── DATA TO PROCESS ──

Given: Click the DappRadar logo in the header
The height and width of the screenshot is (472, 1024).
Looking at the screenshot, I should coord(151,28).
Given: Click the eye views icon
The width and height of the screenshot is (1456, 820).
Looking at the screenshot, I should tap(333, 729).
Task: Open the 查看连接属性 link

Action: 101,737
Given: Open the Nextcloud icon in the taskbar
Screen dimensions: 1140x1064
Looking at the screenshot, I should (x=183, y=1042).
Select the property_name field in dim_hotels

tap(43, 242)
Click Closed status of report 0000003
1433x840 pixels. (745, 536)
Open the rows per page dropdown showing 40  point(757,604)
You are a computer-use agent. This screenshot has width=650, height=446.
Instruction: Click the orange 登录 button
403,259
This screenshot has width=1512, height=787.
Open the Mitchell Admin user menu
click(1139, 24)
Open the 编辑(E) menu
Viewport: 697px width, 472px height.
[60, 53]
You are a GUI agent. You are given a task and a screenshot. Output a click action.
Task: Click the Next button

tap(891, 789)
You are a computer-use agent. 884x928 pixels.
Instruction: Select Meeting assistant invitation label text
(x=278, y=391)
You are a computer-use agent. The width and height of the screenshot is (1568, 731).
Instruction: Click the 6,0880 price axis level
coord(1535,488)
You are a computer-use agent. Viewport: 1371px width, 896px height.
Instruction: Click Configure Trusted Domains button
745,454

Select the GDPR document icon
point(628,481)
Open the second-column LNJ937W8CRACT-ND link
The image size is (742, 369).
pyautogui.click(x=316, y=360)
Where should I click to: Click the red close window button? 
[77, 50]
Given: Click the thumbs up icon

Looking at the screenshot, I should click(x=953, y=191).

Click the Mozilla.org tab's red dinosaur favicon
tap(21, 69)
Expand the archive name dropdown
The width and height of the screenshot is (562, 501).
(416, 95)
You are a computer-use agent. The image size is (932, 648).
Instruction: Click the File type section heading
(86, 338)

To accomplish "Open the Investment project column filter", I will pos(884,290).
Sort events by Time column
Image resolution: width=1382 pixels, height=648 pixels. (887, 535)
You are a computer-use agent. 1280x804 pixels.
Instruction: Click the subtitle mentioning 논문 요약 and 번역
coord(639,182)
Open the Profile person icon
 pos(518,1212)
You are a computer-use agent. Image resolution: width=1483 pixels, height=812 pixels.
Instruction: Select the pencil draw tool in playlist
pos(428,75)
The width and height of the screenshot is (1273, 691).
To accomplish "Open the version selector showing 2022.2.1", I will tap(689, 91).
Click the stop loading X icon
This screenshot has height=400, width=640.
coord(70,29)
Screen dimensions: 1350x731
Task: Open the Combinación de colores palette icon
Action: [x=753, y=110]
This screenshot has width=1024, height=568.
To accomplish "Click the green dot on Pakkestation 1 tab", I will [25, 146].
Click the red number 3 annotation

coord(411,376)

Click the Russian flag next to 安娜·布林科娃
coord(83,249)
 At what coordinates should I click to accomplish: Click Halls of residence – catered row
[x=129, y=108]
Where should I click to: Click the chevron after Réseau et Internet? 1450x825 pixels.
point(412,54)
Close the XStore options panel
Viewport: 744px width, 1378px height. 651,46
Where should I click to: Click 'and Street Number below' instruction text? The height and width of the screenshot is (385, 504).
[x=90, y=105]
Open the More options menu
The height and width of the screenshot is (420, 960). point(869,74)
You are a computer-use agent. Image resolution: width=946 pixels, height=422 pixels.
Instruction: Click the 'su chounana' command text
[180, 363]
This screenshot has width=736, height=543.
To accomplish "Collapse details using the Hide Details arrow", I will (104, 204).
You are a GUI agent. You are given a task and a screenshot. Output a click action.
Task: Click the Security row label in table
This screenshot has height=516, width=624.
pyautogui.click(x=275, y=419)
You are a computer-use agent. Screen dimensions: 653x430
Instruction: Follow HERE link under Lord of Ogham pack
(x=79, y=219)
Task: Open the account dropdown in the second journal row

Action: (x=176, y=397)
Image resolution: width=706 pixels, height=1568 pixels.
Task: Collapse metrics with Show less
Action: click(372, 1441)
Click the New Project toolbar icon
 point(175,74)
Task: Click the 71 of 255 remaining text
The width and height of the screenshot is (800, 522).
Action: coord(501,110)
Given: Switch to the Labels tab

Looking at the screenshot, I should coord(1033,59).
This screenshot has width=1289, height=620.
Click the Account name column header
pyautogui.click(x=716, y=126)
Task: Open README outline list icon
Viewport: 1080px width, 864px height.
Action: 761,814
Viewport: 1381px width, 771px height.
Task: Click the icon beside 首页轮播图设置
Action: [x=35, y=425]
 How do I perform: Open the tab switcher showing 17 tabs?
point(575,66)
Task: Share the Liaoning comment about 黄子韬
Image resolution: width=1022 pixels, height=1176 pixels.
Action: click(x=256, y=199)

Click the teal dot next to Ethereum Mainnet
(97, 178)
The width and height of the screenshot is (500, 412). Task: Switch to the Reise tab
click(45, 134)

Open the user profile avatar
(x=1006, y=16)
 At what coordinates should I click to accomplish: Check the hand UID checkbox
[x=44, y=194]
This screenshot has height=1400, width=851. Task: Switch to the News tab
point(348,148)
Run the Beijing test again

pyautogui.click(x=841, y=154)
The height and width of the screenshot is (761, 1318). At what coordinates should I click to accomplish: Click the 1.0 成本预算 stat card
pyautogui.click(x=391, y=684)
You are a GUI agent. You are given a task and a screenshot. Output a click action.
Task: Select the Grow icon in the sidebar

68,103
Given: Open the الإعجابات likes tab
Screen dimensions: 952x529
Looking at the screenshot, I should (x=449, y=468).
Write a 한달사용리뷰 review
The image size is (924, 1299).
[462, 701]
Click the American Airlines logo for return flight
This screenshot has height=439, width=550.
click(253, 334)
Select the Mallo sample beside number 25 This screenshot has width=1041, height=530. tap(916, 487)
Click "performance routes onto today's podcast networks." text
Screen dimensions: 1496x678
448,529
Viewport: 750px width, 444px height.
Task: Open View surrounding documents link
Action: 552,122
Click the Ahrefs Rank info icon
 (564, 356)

───

* [REQUIRED ACTION]: Please reproduce exactly the lines in the listing above from the one containing "You are a computer-use agent. This" through the one containing "You are a computer-use agent. 884x928 pixels.", both included, and nothing more.

* [EXERCISE RESULT]:
You are a computer-use agent. This screenshot has width=650, height=446.
Instruction: Click the orange 登录 button
403,259
This screenshot has width=1512, height=787.
Open the Mitchell Admin user menu
click(1139, 24)
Open the 编辑(E) menu
Viewport: 697px width, 472px height.
[60, 53]
You are a GUI agent. You are given a task and a screenshot. Output a click action.
Task: Click the Next button

tap(891, 789)
You are a computer-use agent. 884x928 pixels.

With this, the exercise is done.